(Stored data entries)
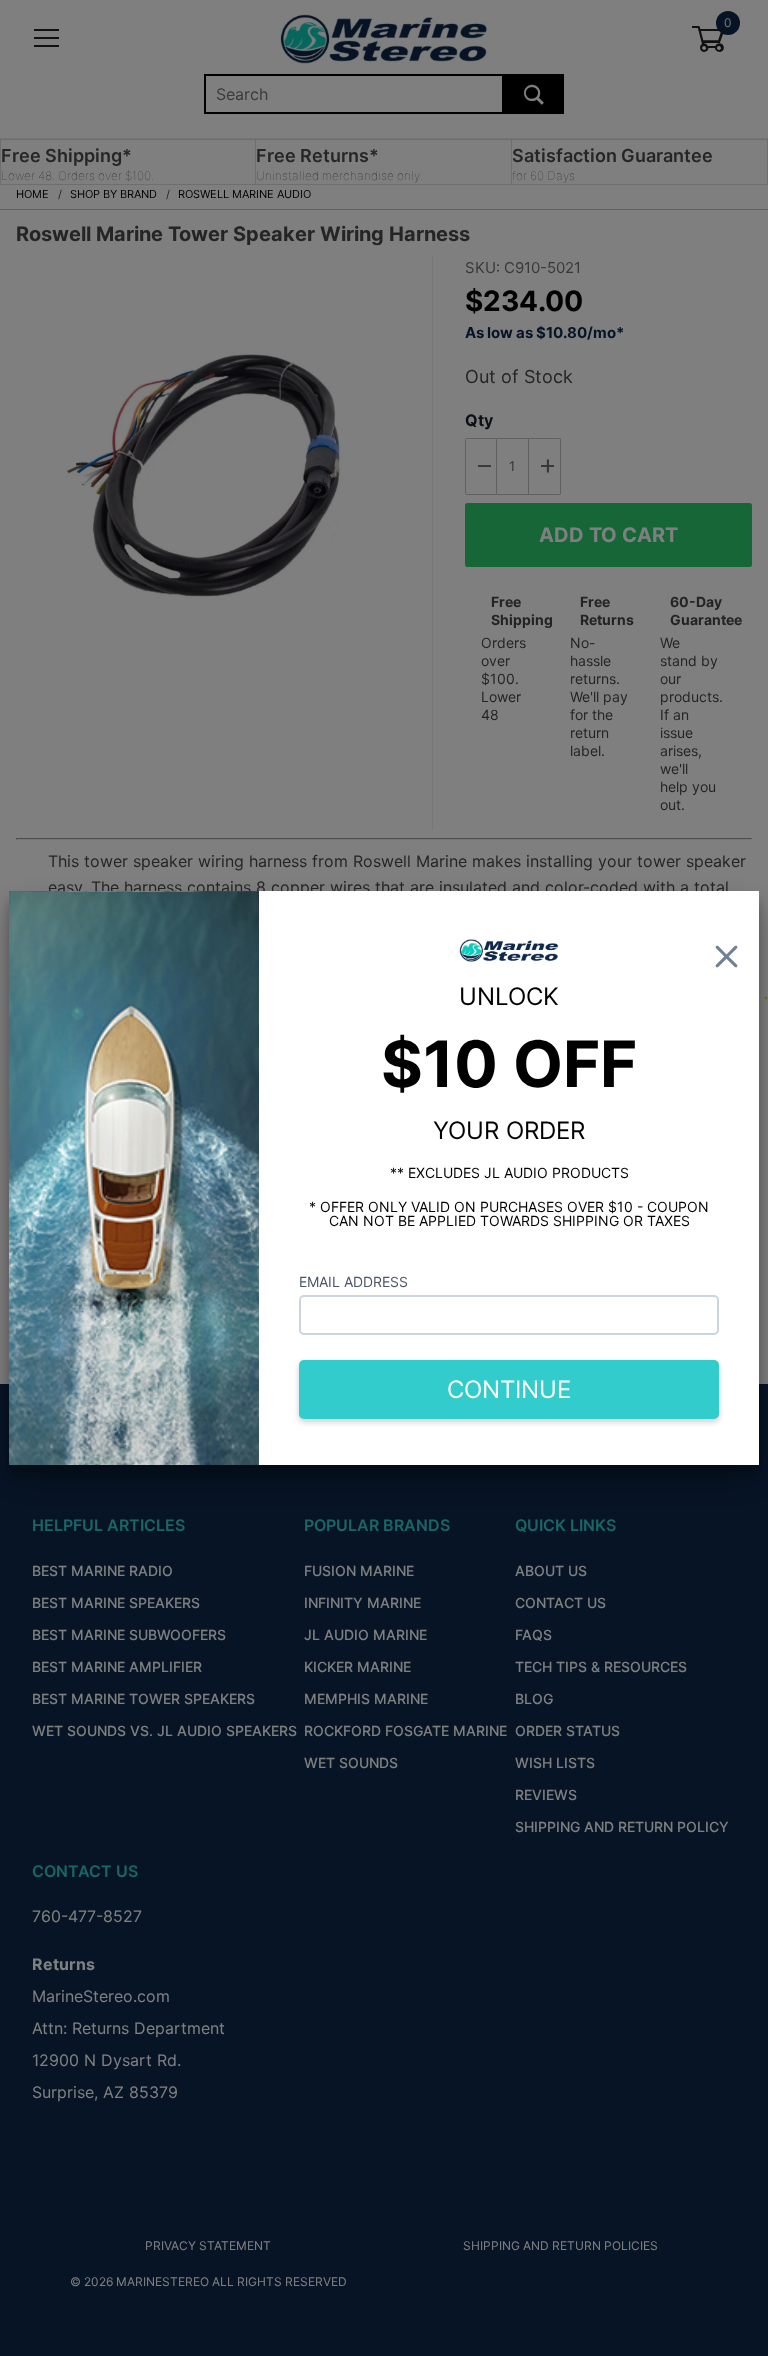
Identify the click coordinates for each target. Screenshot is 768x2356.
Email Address (353, 1281)
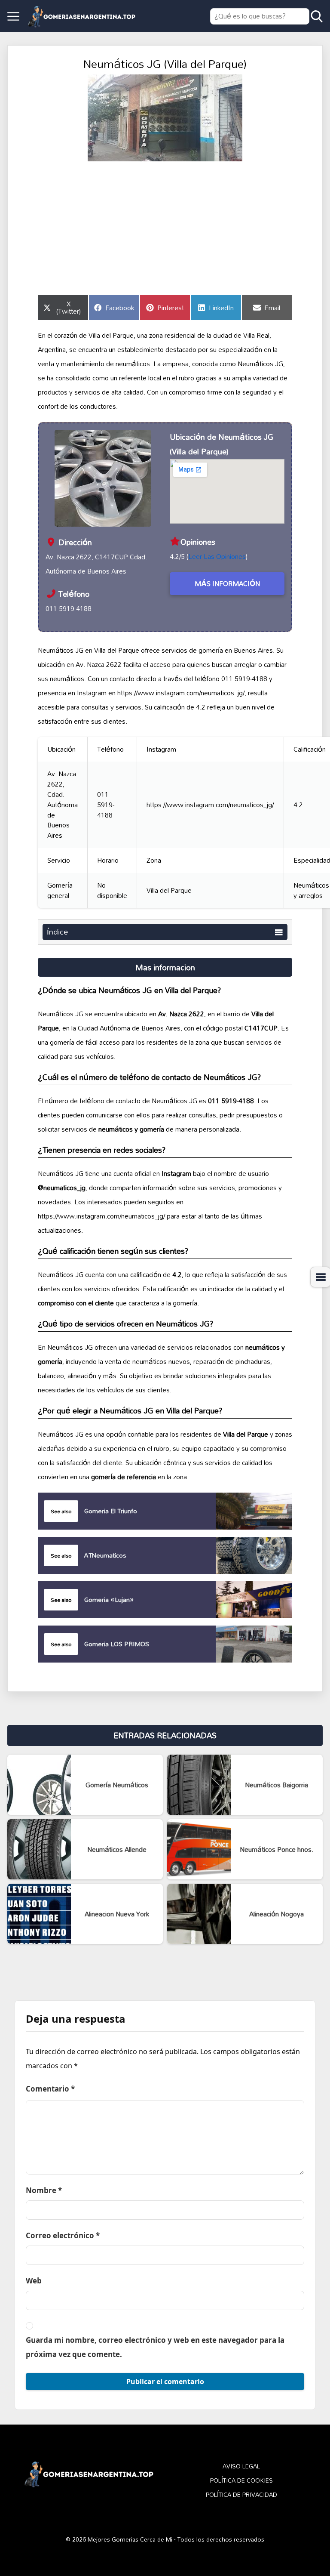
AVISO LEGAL (241, 2466)
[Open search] (317, 16)
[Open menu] (13, 16)
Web (34, 2281)
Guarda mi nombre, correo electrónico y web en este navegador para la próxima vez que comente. (155, 2347)
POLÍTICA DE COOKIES (241, 2481)
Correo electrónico (63, 2235)
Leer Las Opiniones (217, 556)
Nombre (44, 2190)
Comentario (50, 2089)
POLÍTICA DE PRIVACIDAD (241, 2495)
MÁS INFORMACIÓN (227, 583)
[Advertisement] (165, 226)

*Exercise instructions*. All lines in the data that contain the word "POLÍTICA" should be copied.

*Answer section*.
POLÍTICA DE COOKIES (241, 2481)
POLÍTICA DE PRIVACIDAD (241, 2495)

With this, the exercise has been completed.